3
votes

My application creates a spreadsheet, this can be rather large (upto 500,000 rows, each row spread over six sheets, each with about 20 columns).

I use Apache Poi and moved to using SXSSFWorkBook as writes data to temporary files so that memory used is not proportional to size of the final spreadsheet and this works wells.

But the spreadsheet represents metadata changed, and when metadata has changed I want to add a comment to the cell showing the old value. I got this working for small spreadsheets but it always fails with heap memory errors when attempted for large files.

I am not sure if the problem is due to limitation of Poi storing all comments in memory or if I am doing it wrong. Worksheet is my own wrapper class, I only create one DrawingPatriach class per sheet, but it looks like I have to create an anchor for each comment I need.

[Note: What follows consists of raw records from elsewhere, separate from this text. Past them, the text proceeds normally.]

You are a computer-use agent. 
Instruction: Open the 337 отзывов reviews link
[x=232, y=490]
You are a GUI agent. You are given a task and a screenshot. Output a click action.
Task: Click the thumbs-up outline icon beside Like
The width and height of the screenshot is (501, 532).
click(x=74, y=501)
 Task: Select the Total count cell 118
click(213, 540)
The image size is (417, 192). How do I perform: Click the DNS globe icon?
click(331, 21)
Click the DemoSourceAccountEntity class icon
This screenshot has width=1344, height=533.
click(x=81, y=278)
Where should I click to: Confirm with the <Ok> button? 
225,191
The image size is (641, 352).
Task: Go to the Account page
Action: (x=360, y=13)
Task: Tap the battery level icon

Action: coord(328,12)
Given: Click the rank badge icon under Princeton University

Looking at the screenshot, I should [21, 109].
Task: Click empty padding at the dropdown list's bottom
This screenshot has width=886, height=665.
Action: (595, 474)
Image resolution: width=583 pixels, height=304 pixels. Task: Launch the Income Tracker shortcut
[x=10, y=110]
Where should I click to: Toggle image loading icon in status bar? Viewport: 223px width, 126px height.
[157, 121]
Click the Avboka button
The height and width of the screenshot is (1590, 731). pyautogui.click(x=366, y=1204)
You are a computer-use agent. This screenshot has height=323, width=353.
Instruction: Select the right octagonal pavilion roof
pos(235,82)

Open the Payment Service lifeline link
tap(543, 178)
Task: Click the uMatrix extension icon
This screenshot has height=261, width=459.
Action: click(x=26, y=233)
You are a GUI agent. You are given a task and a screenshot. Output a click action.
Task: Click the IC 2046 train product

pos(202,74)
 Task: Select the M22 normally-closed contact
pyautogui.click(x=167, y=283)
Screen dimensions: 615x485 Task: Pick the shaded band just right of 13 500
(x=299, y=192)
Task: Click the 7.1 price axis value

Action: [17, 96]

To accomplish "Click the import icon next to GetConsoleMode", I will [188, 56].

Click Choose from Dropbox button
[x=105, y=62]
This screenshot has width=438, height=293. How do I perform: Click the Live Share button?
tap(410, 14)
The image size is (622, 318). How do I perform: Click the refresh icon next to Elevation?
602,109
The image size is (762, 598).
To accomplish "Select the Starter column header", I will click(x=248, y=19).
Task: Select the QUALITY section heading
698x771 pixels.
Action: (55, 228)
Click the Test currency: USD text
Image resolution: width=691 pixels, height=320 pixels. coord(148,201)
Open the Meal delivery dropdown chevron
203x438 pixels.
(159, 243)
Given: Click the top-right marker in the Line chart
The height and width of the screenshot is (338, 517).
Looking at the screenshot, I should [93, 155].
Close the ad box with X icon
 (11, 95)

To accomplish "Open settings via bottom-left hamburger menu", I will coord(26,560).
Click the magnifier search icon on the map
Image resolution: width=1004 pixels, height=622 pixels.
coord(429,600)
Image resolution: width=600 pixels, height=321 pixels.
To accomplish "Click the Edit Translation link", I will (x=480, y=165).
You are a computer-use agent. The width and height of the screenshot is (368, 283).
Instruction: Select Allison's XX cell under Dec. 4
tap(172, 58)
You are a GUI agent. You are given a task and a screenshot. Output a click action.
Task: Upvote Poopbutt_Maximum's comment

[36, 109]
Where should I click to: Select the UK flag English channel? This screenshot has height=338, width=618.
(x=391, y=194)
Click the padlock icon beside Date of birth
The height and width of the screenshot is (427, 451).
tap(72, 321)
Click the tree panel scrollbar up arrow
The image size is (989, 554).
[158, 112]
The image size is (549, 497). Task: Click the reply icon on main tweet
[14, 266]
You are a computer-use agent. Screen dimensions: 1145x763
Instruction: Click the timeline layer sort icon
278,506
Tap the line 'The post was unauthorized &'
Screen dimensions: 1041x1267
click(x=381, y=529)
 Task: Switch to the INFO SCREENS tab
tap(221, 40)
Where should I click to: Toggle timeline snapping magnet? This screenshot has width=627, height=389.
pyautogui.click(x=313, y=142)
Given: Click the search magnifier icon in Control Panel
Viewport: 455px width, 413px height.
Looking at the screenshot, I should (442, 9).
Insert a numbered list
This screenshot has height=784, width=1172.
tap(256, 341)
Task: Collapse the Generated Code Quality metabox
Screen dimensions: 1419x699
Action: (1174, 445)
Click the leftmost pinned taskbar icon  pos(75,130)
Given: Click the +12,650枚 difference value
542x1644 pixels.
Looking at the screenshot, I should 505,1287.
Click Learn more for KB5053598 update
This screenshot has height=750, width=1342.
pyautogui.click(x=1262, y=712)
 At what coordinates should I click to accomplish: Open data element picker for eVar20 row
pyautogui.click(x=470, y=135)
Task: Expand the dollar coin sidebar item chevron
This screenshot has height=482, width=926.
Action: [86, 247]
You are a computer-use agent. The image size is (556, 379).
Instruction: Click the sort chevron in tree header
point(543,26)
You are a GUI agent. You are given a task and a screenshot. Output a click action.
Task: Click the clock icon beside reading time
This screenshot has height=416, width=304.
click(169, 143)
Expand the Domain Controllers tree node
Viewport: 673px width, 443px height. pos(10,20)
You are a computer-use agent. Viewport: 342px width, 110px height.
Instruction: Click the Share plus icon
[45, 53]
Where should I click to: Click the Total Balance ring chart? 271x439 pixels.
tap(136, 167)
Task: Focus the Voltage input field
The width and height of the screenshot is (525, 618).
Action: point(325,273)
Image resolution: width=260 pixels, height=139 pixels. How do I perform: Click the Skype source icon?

private void addCellComment(Row r, Cell c, Worksheet sheet, String value)
{
    String formattedValue    =  value.replace('\u0000', '\n');
    int    rowCount         =  value.split("\\\\u000").length;
    ClientAnchor anchor = factory.createClientAnchor();
    anchor.setCol1(c.getColumnIndex());
    anchor.setCol2(c.getColumnIndex()+2);
    anchor.setRow1(r.getRowNum());
    anchor.setRow2(r.getRowNum()+rowCount);

    Drawing drawing = sheet.getDrawing();
    Comment comment = drawing.createCellComment(anchor);
    RichTextString str = factory.createRichTextString(formattedValue);
    comment.setString(str);
    c.setCellComment(comment);
} 
1
I am not sure how we could help with this. In such situations, you might have to turn to a really good profiler and well, profile your application to understand exactly where and how and why memory is consumed.GhostCat
How much memory it takes? what are your java memory settings? Which java do you use? How much memory your workstation has?Krzysztof Cichocki
Im looking for someone with Poi expertise rather than memory profiling expertise. I allocate 1GB of memory, if I remove the create comment part I can create a spreadsheet of 20,000 rows and memory never hits 300mb, but add comments back in and it always fails on heap memory. Im using jre1.8.0_111 on Windows 10Paul Taylor
Please can you add more code i'm wondering how you initialize SXSSFWorkbook what is the window size? Have you turn off auto-flushing and using manually control how rows are flushed to disk?Saulius Next
@SauliusNext i just do workbook = new SXSSFWorkbook(1000) - I havent turned off flushing, if I don't add commentcells then it works fine using substantialy less memory than if I just used HSSFWorkbook.the issue is specific to comment cellsPaul Taylor

1 Answers

3
votes

Well, from Apache POI documentation (emphasis mine):

Please note that there are still things that still may consume a large amount of memory based on which features you are using, e.g. merged regions, hyperlinks, comments, ... are still only stored in memory and thus may require a lot of memory if used extensively.

So I guess it is a limitation of Apache POI, and you will have to work around that.